## Instructions to follow
Please turn the lines below, from the line holding "Given: Tap the 26% off discount badge" through the last line, both included, into a numbered list. Skip any blank lines and leave the pictures out.

[BEGIN Supplied entries]

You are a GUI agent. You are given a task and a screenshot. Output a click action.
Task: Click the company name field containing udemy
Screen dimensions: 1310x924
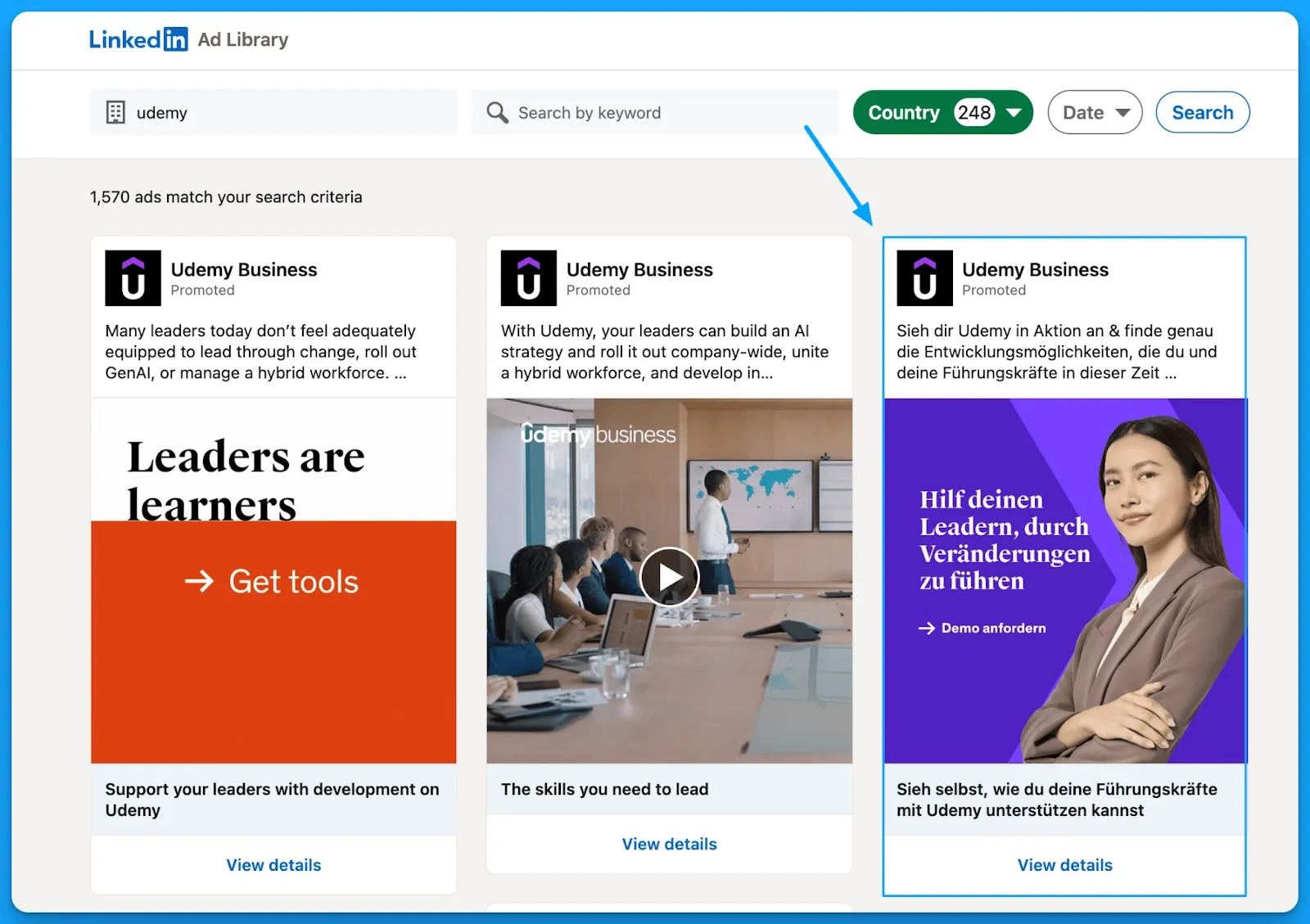tap(287, 113)
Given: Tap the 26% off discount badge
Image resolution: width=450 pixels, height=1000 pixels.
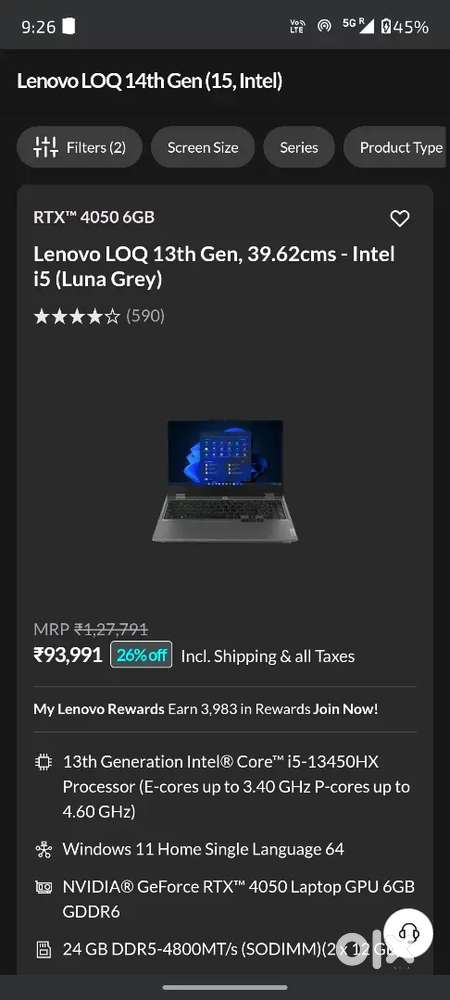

[END Supplied entries]

## Solution to this exercise
1. Given: Tap the 26% off discount badge
2. Image resolution: width=450 pixels, height=1000 pixels.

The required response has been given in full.